Rasch’s original book Probabilistic Models for Some Intelligence and Attainment Tests (1960) remains influential. Wright and Stone’s Best Test Design (1979) provides practical guidance. Fischer and Molenaar’s Rasch Models: Foundations, Recent Developments, and Applications (1995) covers extensions and applications. For the philosophical foundations, see Rasch’s papers on objectivity collected in the Rasch Measurement Transactions archive.

2.9.4 Historical Development

Thurstone’s seminal paper “A Law of Comparative Judgment” (1927) launched the quantitative study of preferences. Bradley and Terry’s “Rank Analysis of Incomplete Block Designs” (1952) and Luce’s Individual Choice Behavior (1959) established the axiomatic foundations. McFadden’s “Conditional Logit Analysis” (1974) connected these to economic theory. For a history of psychometrics, see Boring’s A History of Experimental Psychology (1950).

2.9.5 Network Psychometrics

The network approach is developed in Borsboom and Cramer’s “Network Analysis: An Integrative Approach” (2013) and formalized in Epskamp et al.’s papers on the Gaussian graphical model and Ising model (2018). The Network Psychometrics with R book (Epskamp et al., 2022) provides practical guidance.

2.9.6 AI Evaluation

The application of psychometric methods to AI is recent. For IRT applied to LLMs, see Polo et al.’s “Efficient Multi-Prompt Evaluation” (2024).
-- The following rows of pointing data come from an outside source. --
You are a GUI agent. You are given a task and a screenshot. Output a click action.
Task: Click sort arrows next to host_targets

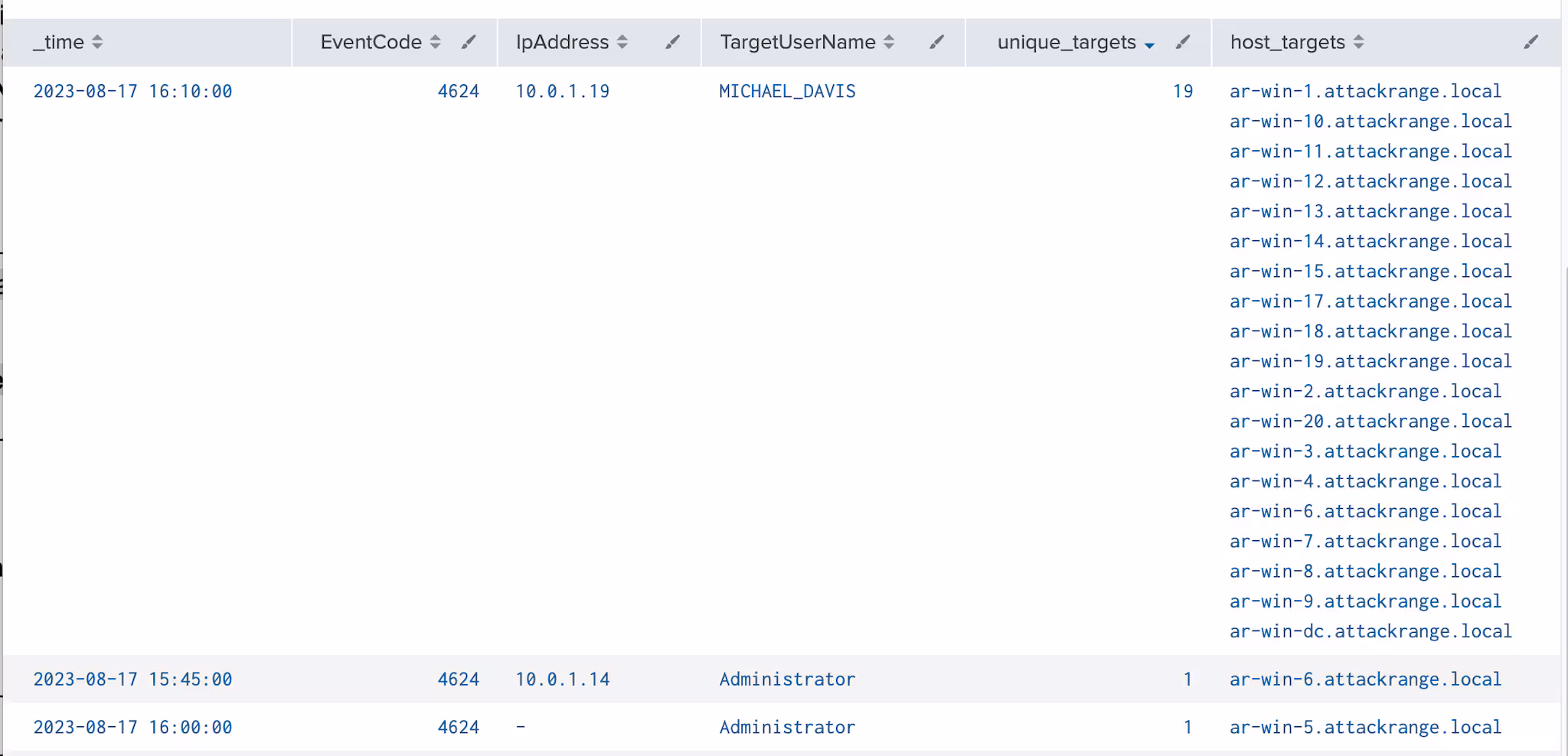[x=1358, y=42]
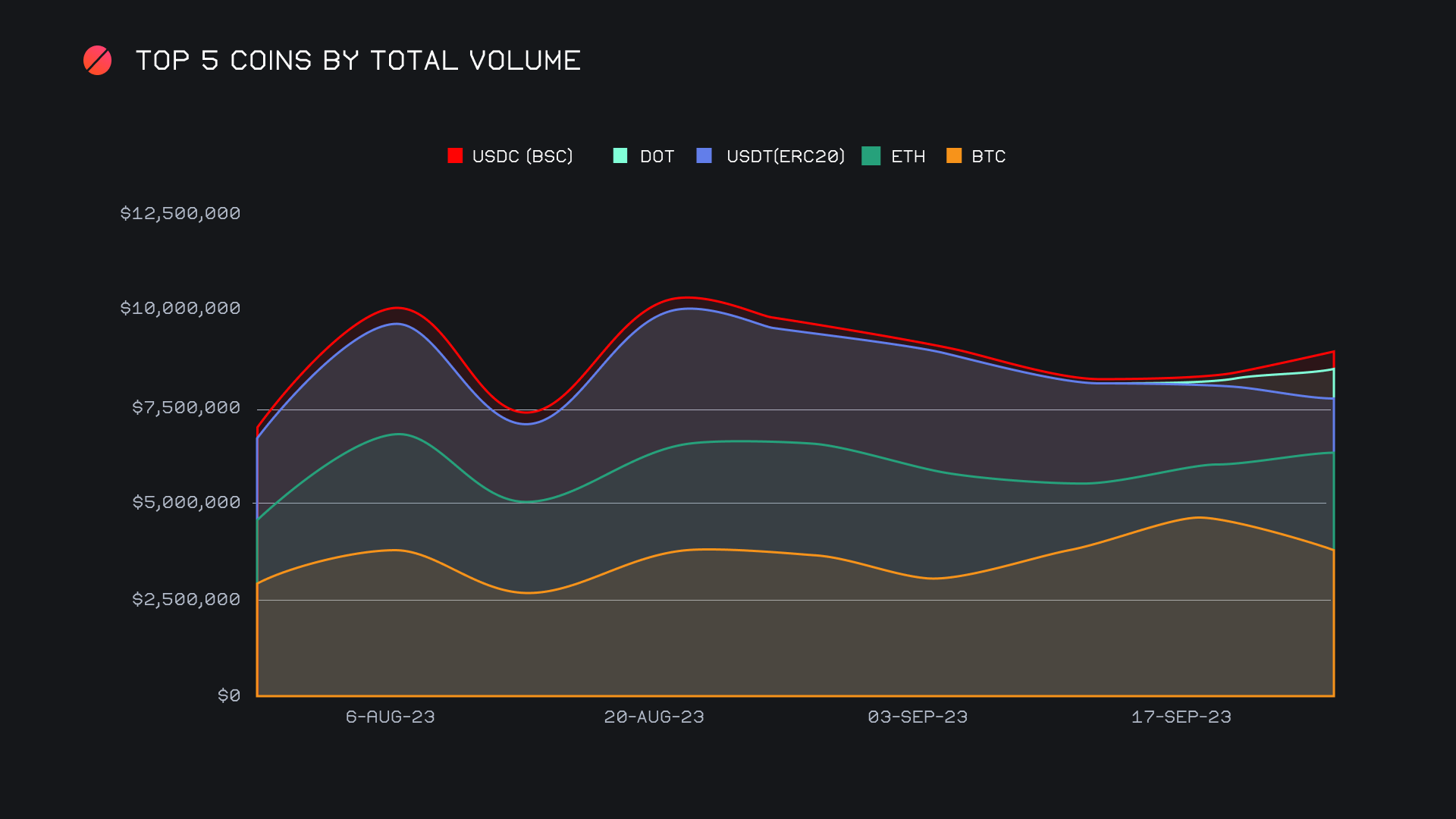Click the chart title Top 5 Coins text
Viewport: 1456px width, 819px height.
click(x=358, y=61)
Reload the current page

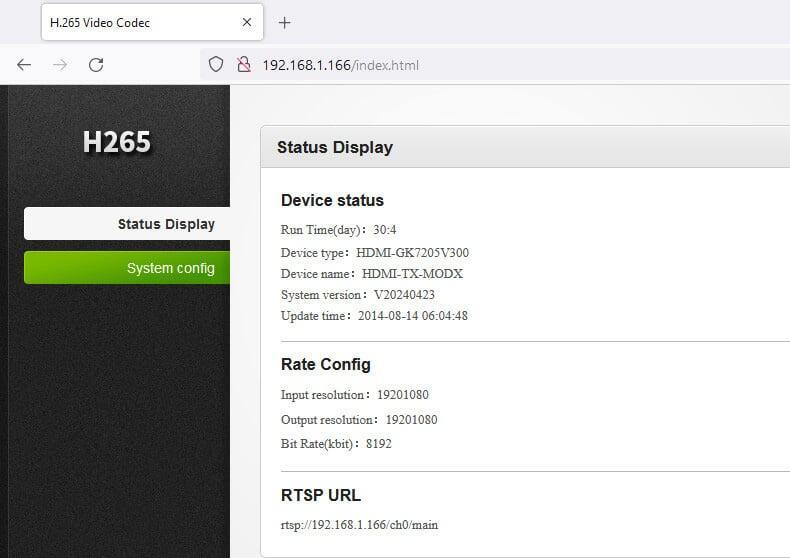coord(96,65)
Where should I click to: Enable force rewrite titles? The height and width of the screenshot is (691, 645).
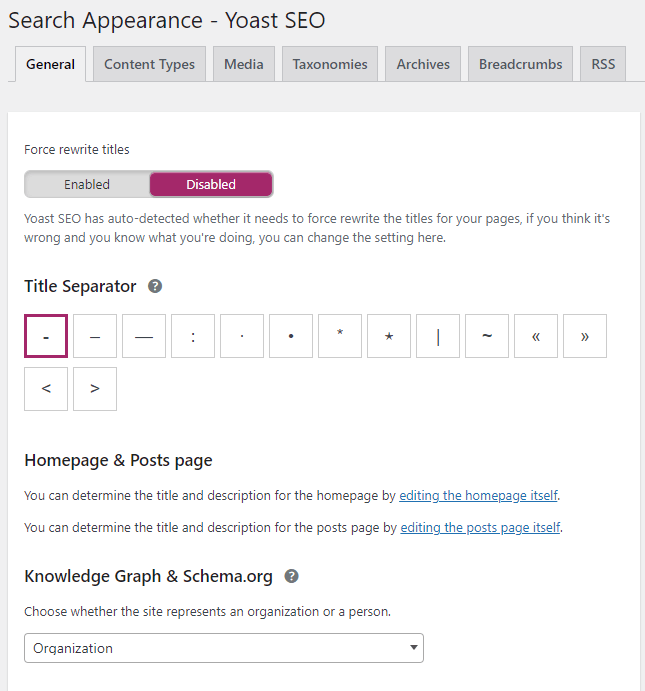pyautogui.click(x=87, y=184)
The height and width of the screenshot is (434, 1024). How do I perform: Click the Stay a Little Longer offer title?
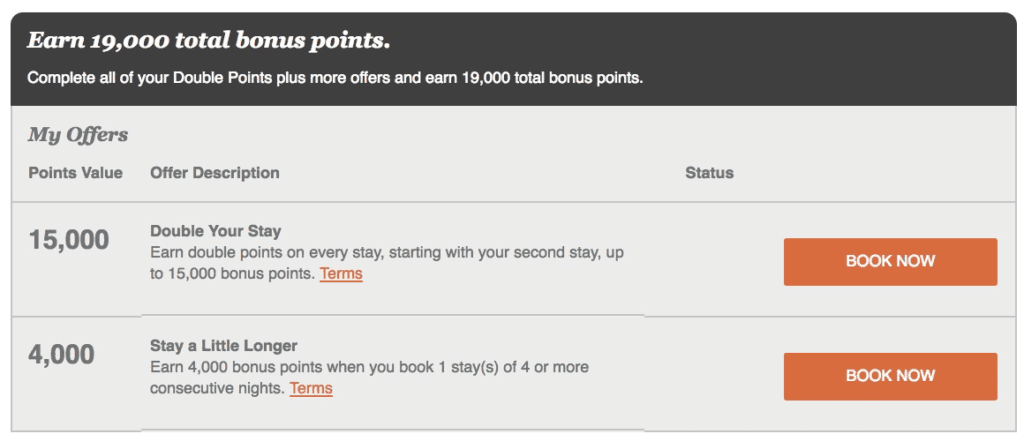point(224,346)
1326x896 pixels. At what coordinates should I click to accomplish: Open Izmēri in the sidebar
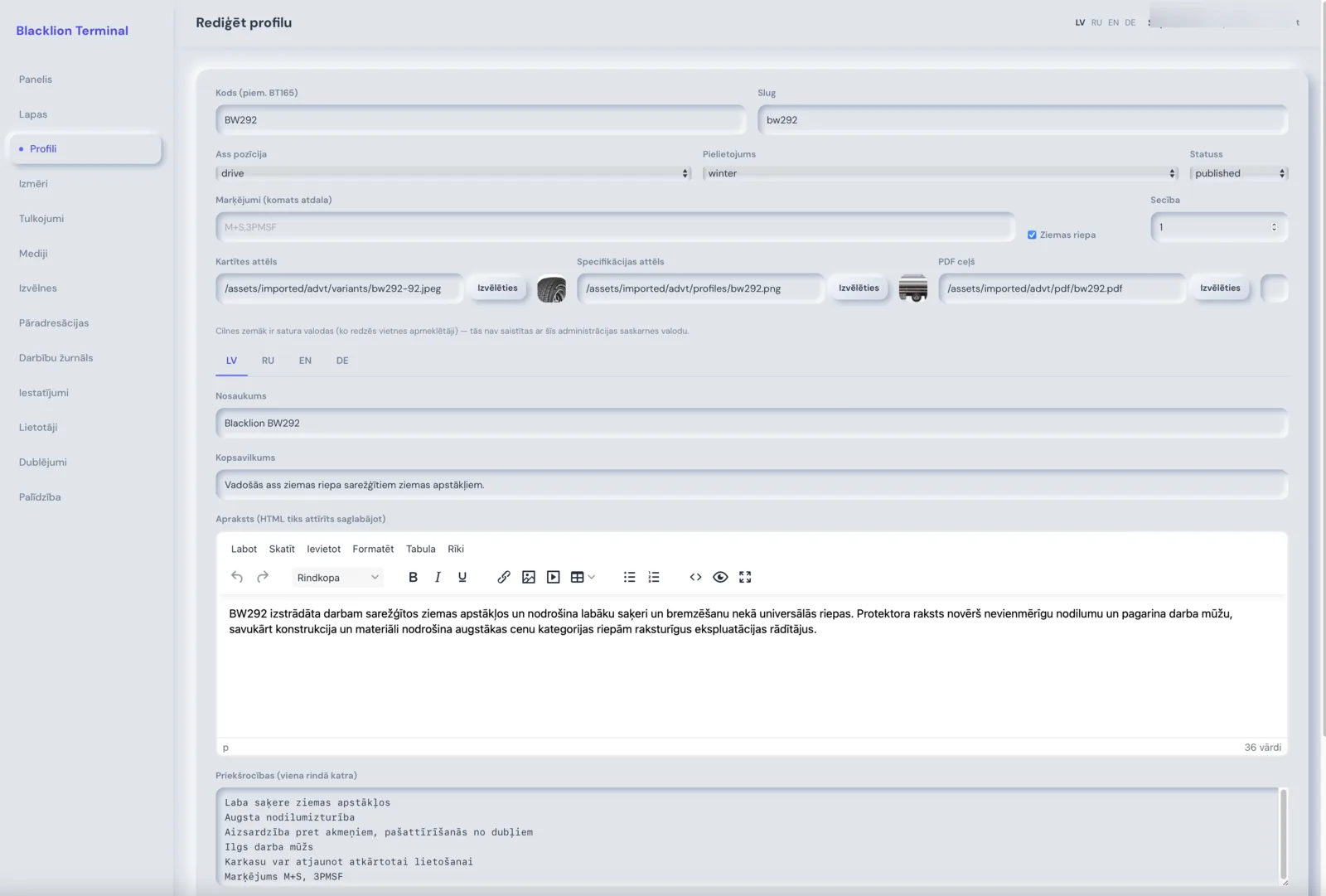(x=33, y=184)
For factor models, see the methods developed in this textbook. The Chatbot Arena is described in Zheng et al.’s “Judging LLM-as-a-Judge” (2023).

References

Luettgau, Lennart, Harry Coppock, Magda Dubois, Christopher Summerfield, and Cozmin Ududec. 2025. “HiBayES: A Hierarchical Bayesian Modeling Framework for AI Evaluation Statistics.” arXiv Preprint arXiv:2505.05602.